What can we control then? Well, there’s a couple things that come to my mind right away:

  • You can control whether or not your code works. That should be easy enough: does it do what you want it to when you want it to? then congrats, it works.
  • You can control if it meets the goals of your project. If your code works but it doesn’t really add any value to your project, then why did you even write it in the first place?
  • You can control its readability. If no one can figure out what the hell your code is doing, how are they supposed to maintain it?
  • You can control its robustness. In case your code were to fail, does it handle it gracefully, or does everything crash and burn? If it’s the latter, something’s wrong.
  • You can control its elasticity. How well does your code handle changes both inside and outside of it? Please don’t go around hard-coding things, I beg you.

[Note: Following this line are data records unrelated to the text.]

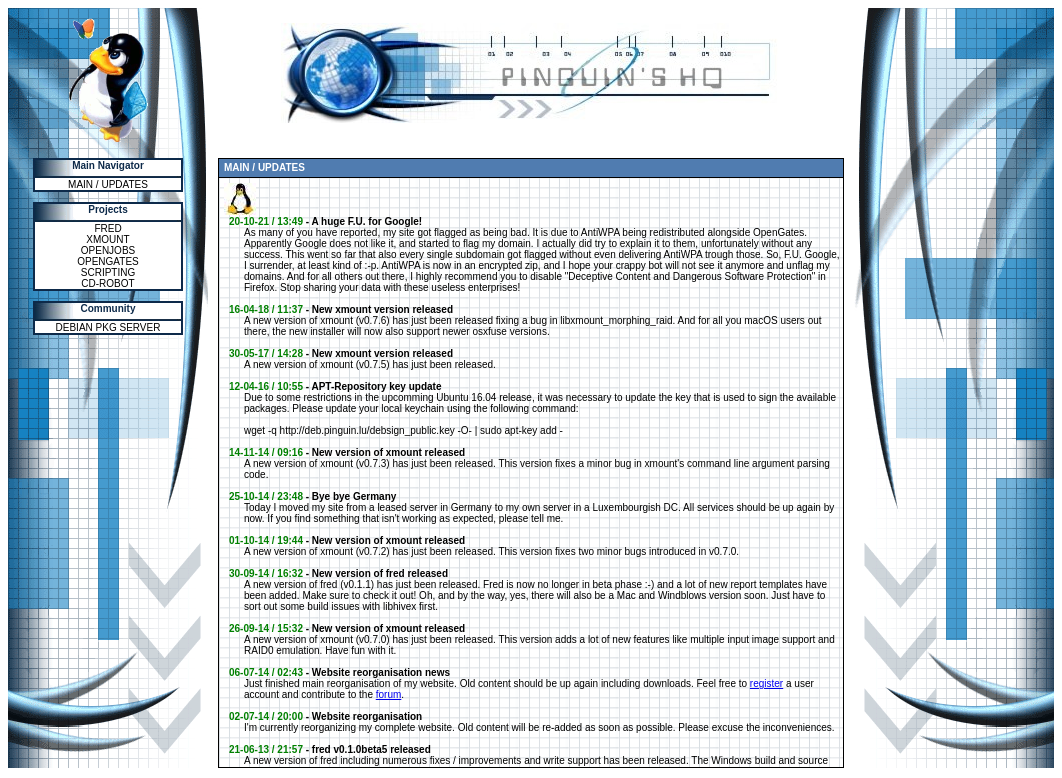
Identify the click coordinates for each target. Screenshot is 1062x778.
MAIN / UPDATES (108, 184)
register (766, 683)
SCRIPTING (108, 272)
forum (389, 694)
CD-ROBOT (107, 283)
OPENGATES (108, 261)
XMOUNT (107, 239)
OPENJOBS (108, 250)
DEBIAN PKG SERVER (108, 327)
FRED (107, 228)
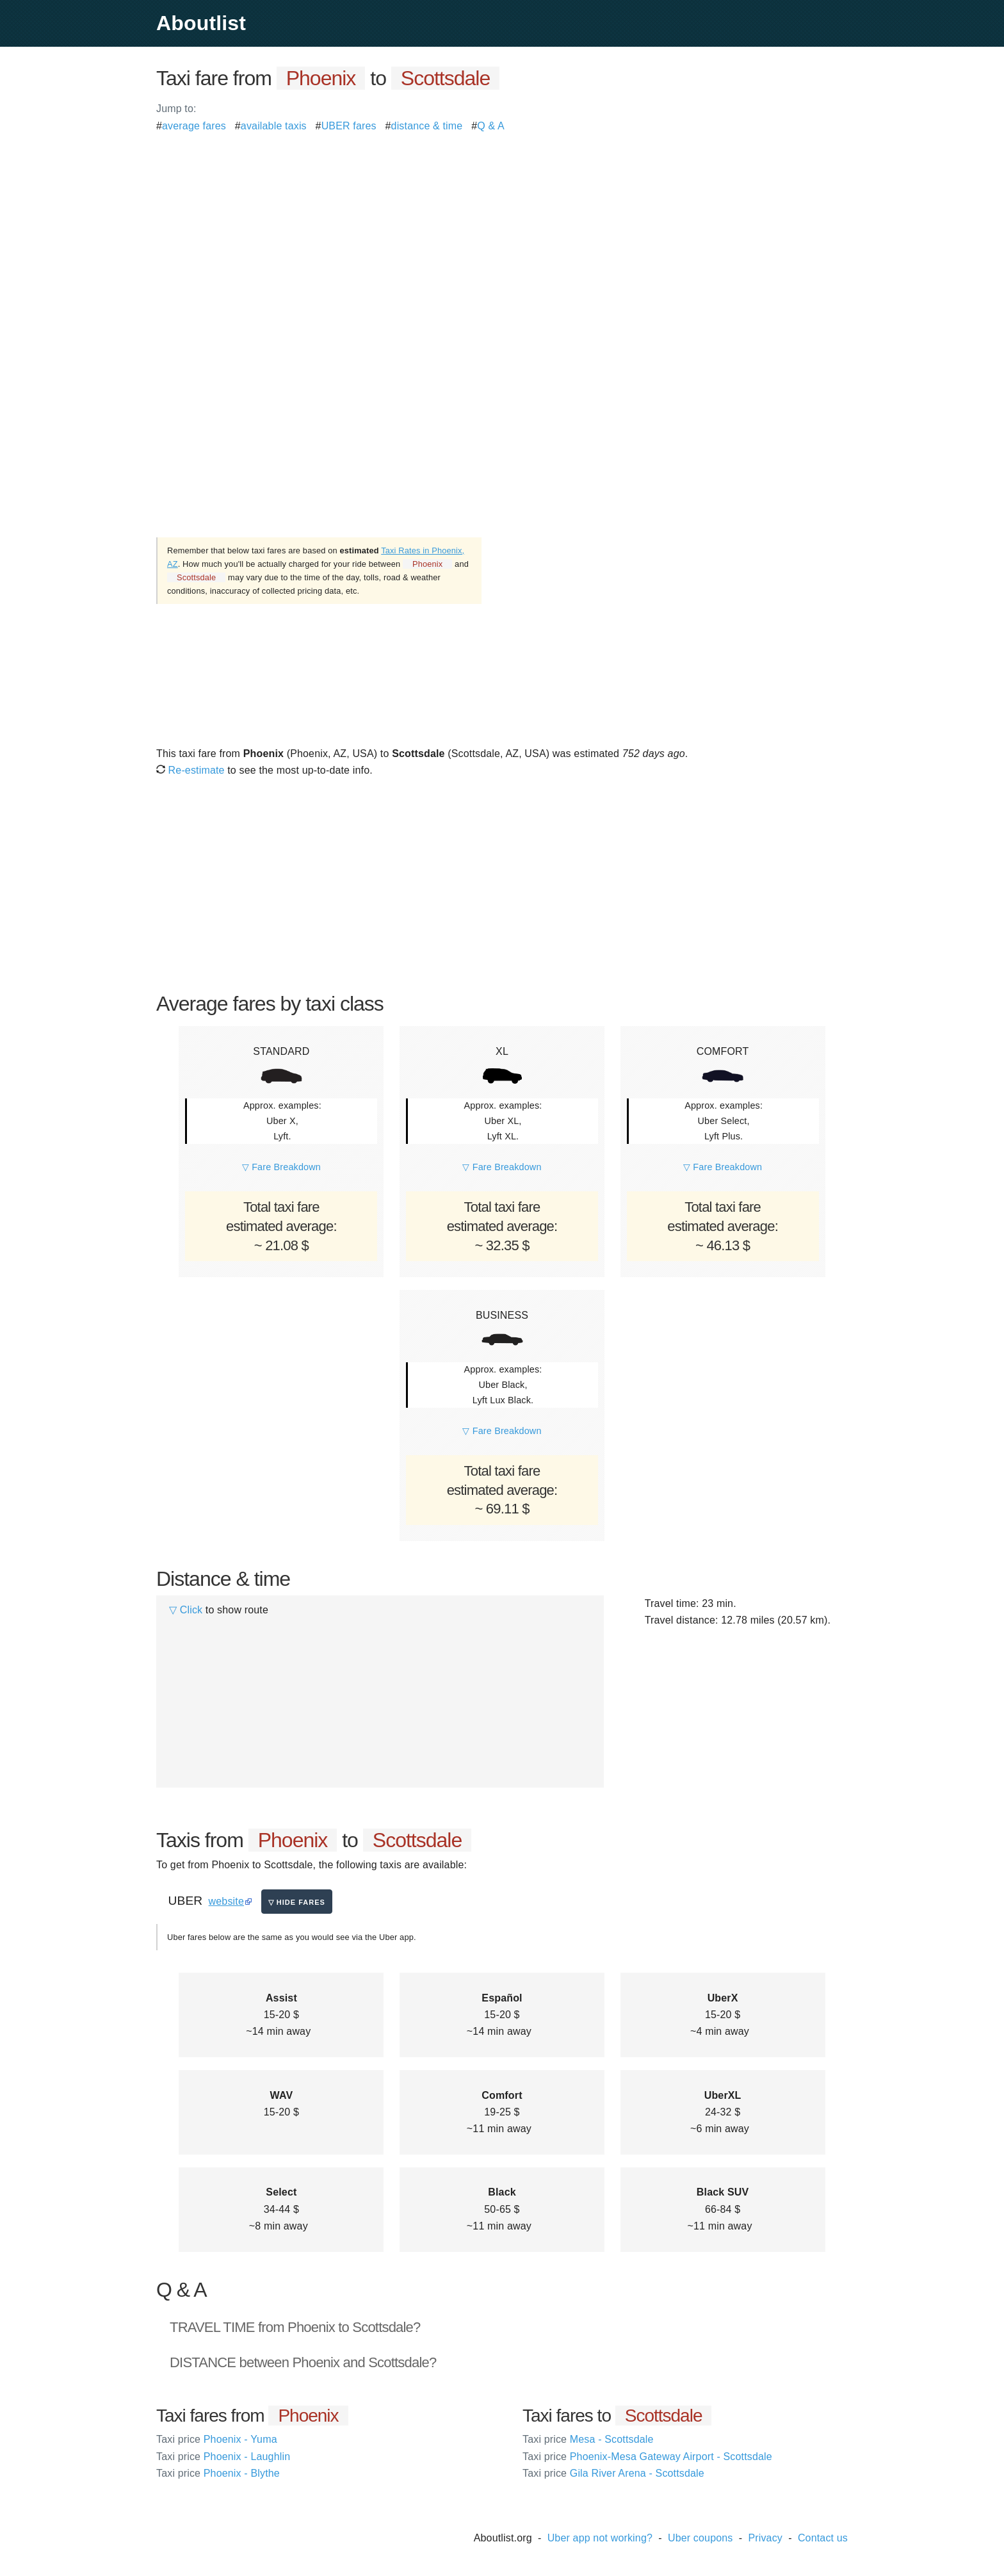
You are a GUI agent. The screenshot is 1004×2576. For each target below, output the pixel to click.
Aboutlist (201, 23)
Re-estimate (190, 770)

There’s a bunch of other things that you can control about your code, but that’s not the focus of this blog post (although, with how much we’ve covered I’m no longer sure that the focus is myself). We want to focus on software quality and how to achieve it. “But didn’t you say that software quality is an ambiguous term?” I hear you say. Why yes, I did, thanks for remembering that. As I mentioned, Software quality is subjective, and while that’s a source of confusion for most, we should consider it a blessing. That means that you have some room to bend the rules, so you can create your own definition and your own software quality standards.

Bending the rules, get it? I know I’m not funny, I’m trying my best, okay?

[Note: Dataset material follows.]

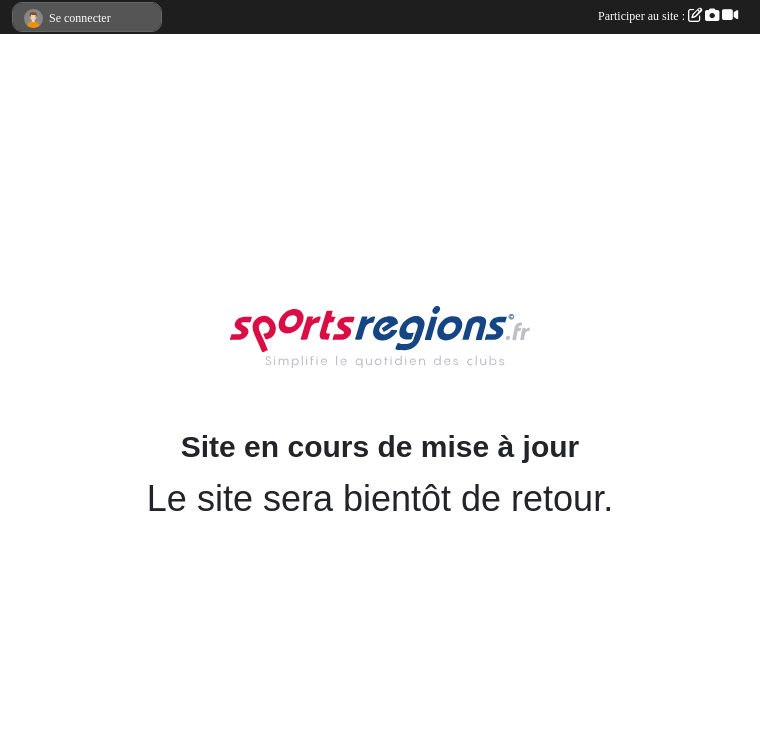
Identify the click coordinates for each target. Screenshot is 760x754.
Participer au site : (668, 16)
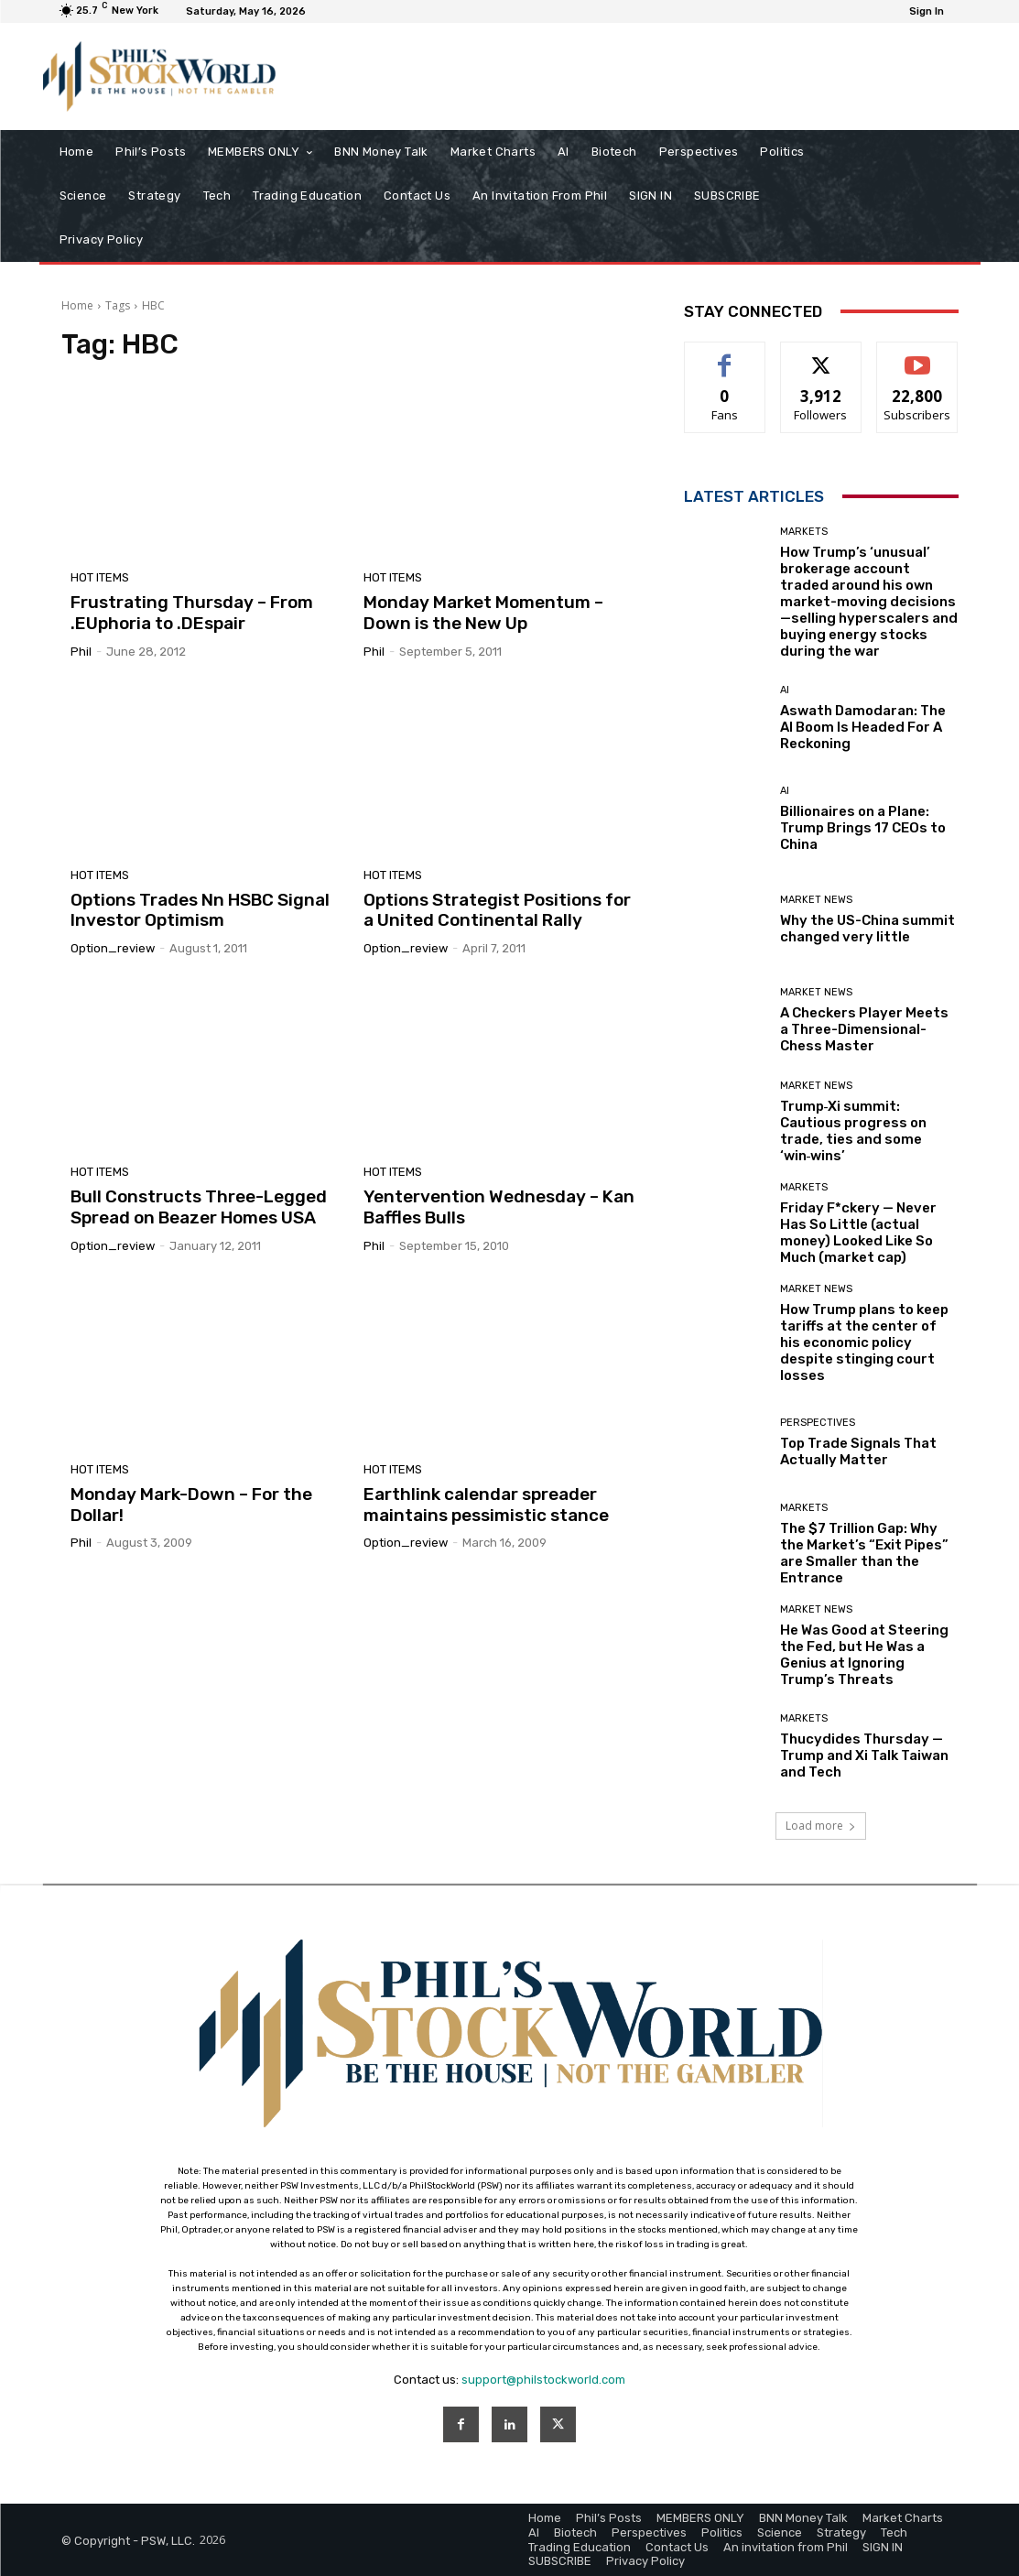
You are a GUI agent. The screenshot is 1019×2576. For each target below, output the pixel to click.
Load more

Now, I won’t get into detail about how you decide what you want and what you don’t want your code to be (there’s complete organizations that focus on this) because that would take me way too long, and it probably belongs in its own blog post, so I’ll skip over to the next step. Once a definition and a standard have been decided, how do you make sure that they’re being applied to your code? Well, first, you want to make sure that you adhere to the definition and standards that have been established as closely as possible. Now, while following these standards might ensure that your code is at least decent, it doesn’t actually guarantee that you meet every criteria. For that, you’re going to need some help from these two guys: Software Quality Assurance (SQA) and Software Quality Control (SQC). They sound very similar, and they are, but there’s one key difference:

  • Software Quality Assurance makes sure that the quality standards are being met during the software engineering processes that produce products (software). It focuses on the process and ensures that everyone is following proper protocol to create a product that’s up to the established quality standards.
  • Software Quality Control makes sure that the products produced meet the quality standards that have been previously established. It focuses on evaluating the software produced and ensuring that everything that comes out of the software engineering processes are good to go.

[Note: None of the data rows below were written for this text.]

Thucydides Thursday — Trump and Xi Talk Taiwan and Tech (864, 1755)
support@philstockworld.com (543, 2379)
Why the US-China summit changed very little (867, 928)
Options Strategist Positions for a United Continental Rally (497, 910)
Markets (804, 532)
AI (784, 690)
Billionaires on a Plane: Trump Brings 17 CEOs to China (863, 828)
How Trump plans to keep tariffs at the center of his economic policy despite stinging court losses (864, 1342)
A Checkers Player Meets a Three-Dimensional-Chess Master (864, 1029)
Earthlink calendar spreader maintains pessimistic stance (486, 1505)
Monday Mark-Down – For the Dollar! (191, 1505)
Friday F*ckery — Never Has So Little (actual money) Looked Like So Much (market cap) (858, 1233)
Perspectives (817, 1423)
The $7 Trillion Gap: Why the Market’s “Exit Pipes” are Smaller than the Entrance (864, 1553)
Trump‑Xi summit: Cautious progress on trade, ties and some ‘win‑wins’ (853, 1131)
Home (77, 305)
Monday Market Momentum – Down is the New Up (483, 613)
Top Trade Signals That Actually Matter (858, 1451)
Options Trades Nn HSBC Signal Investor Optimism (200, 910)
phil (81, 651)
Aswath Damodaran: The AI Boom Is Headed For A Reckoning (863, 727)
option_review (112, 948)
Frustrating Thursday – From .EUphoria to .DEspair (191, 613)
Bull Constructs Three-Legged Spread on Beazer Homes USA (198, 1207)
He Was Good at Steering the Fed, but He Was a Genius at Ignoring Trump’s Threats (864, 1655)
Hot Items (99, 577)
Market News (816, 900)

In short, SQA focuses on the production, and SQC focuses on the product. Simple, right? These two processes are mostly responsible for the quality of the code and software that’s being developed, and while we, developers, like to laugh it off and joke about hiding things from Quality Control, truth is that without them, most of our code would likely be trash (I know you didn’t want to hear that, but someone had to say it).

This blog post is already longer than it needed to be (sorry about that), so we’ll finish it off here. We’ll be talking more about other aspects of software quality in future posts, so you might want to keep an eye on that. As an apology for making this post so long, here’s a picture of a cute cat:

Funny cats are always cute, but cute cats are not always funny, so I’m killing two birds with one stone here.